On 01/01/2025 18:23, Rik van Riel wrote:
On Wed, 2025-01-01 at 16:15 +0000, Karim Manaouil wrote:
On Wed, Jan 01, 2025 at 05:20:01PM +0200, Nadav Amit wrote:
On 01/01/2025 6:42, Rik van Riel wrote:
Fixed for the next version.
Thanks Rik,
Admittedly, I don't feel great about my overall last review - it
mostly
focused on style and common BKMs.
I still don't quite get the entire logic. To name one thing that I
don't
understand: why do we need broadcast_asid_list and the complicated
games of
syncing it with broadcast_asid_used. Why wouldn't
broadcast_asid_used
suffice?
If I uderstand correctly from Rik's patch, I think the list is needed
to
save the flush for only when we run out of the ASID space (wrap
around).
Without the list, whenever the ASID bit is cleared, you also have to
flush
the TLBs.
That's exactly it.
The list will only contain processes that are active on
multiple CPUs, and hit a TLB flush "at the right moment"

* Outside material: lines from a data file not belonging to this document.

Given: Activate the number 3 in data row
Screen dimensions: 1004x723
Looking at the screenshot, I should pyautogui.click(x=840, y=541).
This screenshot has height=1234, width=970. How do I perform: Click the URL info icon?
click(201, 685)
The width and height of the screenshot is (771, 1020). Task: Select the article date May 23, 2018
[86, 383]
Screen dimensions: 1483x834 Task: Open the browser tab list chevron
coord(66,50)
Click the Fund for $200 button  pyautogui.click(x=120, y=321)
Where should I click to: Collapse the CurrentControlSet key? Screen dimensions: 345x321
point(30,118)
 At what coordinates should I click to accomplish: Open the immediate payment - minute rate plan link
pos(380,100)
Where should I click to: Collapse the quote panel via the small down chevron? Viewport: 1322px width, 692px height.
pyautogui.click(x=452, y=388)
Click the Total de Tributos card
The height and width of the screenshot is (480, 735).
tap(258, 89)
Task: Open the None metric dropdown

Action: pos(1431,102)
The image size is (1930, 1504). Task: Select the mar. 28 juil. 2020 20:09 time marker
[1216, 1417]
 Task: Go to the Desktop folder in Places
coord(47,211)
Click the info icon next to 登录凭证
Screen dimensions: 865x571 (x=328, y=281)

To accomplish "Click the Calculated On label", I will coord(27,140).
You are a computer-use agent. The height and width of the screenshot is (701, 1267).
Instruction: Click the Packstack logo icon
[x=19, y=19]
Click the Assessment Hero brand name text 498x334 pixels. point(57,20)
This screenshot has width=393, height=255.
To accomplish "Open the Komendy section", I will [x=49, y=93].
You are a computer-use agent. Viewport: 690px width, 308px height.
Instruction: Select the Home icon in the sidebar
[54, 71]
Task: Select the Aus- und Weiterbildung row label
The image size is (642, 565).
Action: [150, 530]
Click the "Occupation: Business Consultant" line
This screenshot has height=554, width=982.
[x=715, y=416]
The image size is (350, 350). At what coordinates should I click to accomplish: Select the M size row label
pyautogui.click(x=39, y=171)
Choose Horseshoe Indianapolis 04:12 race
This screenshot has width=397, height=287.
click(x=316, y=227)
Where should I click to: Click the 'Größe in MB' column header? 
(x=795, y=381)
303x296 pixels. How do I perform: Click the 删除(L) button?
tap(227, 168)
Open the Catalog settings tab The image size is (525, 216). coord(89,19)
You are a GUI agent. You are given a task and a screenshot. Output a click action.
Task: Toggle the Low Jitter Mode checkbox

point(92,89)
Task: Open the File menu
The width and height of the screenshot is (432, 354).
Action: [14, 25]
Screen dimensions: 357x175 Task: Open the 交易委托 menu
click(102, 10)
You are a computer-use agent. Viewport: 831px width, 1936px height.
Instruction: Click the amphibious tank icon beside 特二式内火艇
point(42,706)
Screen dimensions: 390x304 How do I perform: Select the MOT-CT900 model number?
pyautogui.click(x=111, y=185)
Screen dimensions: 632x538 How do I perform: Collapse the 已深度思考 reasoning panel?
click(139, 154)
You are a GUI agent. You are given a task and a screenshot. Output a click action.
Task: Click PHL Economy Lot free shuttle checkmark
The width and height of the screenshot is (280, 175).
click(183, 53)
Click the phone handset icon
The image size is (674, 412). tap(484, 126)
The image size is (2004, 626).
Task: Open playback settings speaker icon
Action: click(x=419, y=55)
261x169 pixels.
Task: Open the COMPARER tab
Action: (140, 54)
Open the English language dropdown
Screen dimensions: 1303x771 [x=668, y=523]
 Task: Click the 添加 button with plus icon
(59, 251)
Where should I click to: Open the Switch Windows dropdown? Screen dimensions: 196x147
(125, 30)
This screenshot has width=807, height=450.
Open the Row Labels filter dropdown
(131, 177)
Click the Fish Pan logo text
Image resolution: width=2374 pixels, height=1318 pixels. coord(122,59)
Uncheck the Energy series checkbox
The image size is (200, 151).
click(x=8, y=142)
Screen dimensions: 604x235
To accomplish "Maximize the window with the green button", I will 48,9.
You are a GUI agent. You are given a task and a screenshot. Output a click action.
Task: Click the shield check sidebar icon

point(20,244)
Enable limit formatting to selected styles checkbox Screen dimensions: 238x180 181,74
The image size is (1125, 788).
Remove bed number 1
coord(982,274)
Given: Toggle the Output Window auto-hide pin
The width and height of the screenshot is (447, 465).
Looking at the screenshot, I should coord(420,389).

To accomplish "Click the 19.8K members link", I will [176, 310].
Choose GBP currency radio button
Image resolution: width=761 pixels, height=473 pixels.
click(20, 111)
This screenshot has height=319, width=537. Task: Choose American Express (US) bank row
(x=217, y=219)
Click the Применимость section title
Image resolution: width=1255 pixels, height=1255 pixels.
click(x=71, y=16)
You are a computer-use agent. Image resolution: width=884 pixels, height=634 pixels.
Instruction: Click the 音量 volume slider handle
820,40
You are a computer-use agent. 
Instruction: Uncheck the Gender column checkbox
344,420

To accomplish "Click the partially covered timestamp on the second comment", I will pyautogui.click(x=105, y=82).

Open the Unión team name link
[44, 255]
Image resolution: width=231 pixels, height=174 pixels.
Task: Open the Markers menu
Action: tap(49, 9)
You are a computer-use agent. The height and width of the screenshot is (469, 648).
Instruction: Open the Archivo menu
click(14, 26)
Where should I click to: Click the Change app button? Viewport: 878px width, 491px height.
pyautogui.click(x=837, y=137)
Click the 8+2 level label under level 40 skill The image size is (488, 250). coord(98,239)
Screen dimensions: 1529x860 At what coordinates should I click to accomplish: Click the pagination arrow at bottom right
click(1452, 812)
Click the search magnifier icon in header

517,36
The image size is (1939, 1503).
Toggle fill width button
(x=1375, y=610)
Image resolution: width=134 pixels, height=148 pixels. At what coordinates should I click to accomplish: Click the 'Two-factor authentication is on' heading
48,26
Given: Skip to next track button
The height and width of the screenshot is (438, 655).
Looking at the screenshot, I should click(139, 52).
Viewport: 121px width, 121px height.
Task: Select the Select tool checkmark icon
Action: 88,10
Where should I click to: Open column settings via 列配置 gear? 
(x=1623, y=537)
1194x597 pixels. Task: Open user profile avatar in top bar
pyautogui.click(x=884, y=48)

to be assigned a broadcast ASID, which will be true for
essentially every process that does a lot of TLB flushes
and is long lived.
However, something like a kernel build has lots of
short lived, single threaded processes, for which we
should not be using broadcast TLB flushing, and which
will not need to remove themselves from the list at
exit time.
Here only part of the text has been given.